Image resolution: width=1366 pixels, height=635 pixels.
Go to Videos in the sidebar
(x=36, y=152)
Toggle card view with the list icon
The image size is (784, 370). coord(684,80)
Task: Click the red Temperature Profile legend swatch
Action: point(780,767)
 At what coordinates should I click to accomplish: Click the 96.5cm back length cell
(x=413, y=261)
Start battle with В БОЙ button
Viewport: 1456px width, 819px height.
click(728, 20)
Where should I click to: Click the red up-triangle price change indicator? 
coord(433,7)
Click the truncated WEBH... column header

--

The lines to write out run from the one with "Where should I" through the end of the records. Give them exactly, and only them.

Where should I click to: Click the red up-triangle price change indicator? 
coord(433,7)
Click the truncated WEBH... column header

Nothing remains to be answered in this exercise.